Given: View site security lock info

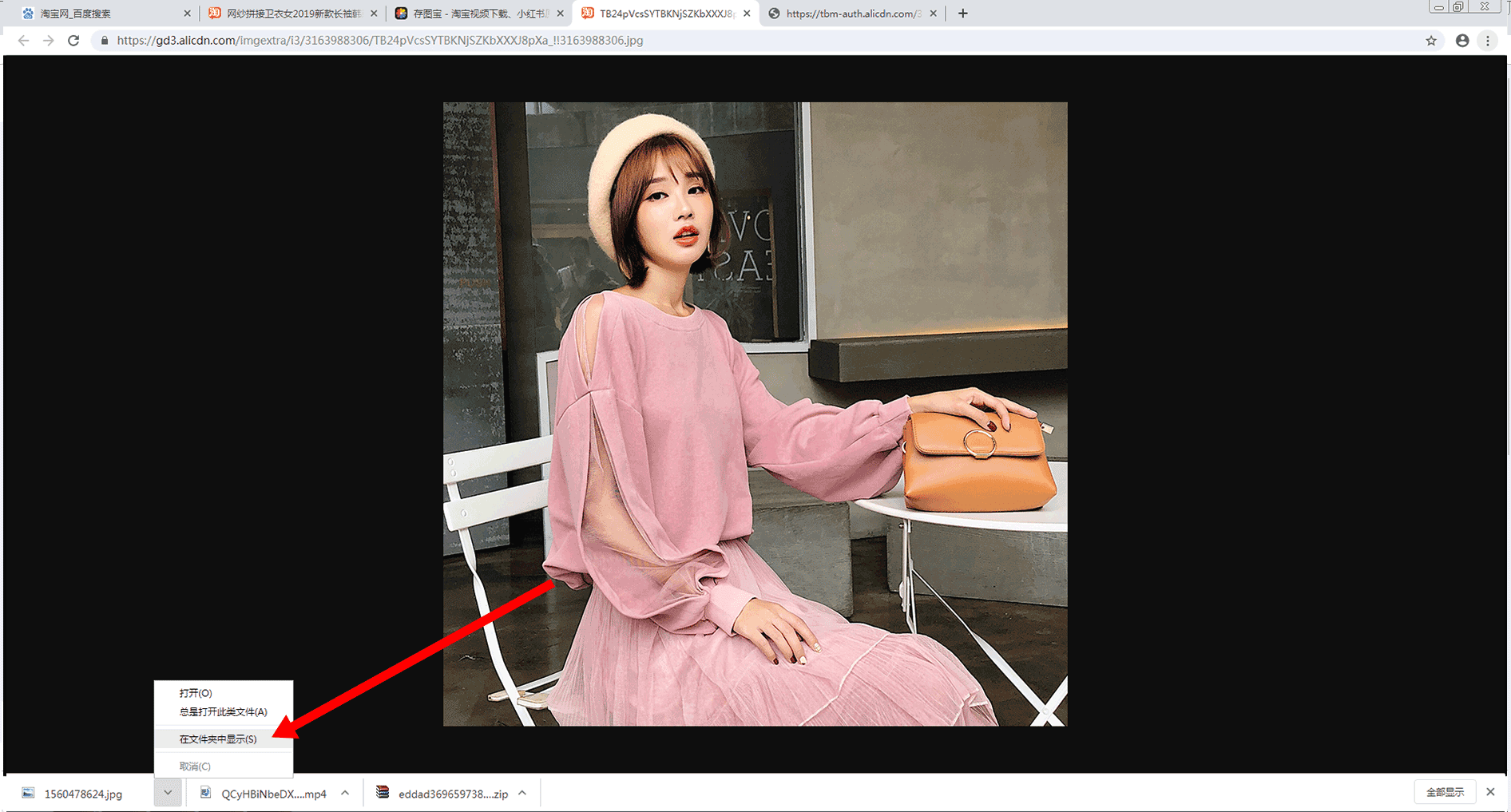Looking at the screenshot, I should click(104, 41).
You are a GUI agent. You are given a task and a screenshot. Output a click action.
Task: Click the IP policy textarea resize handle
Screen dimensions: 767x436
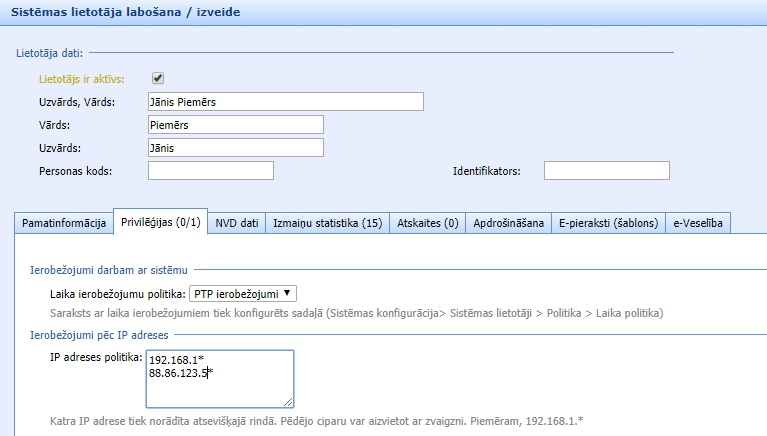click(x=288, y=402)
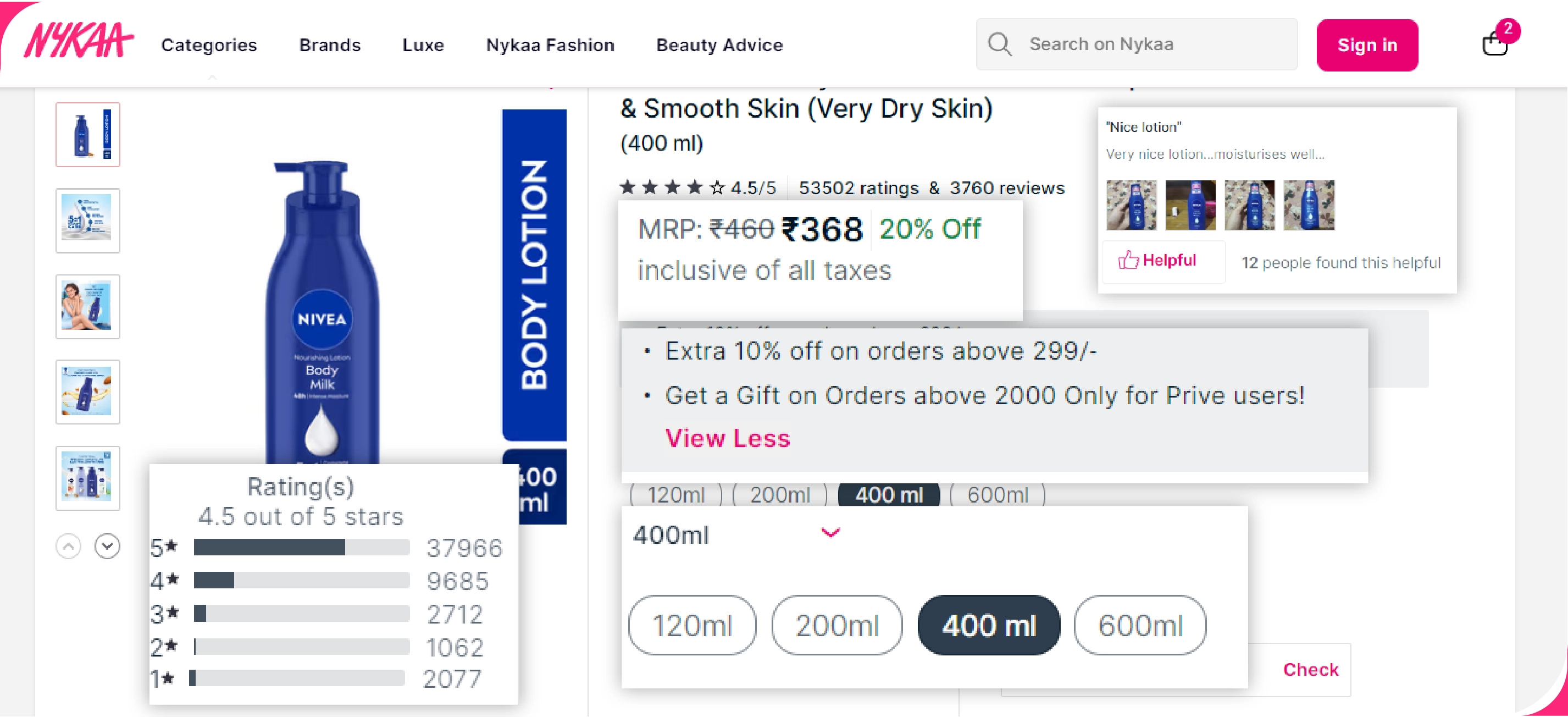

^^^^^^^^

Work to do
Output each line of the rows above as a JSON list of strings, one string per line, omitting blank lines and leaving out the pictures.

Answer to this task
[
  "Given: View site security lock info",
  "Looking at the screenshot, I should click(104, 41).",
  "You are a GUI agent. You are given a task and a screenshot. Output a click action.",
  "Task: Click the IP policy textarea resize handle",
  "Screen dimensions: 767x436",
  "click(x=288, y=402)"
]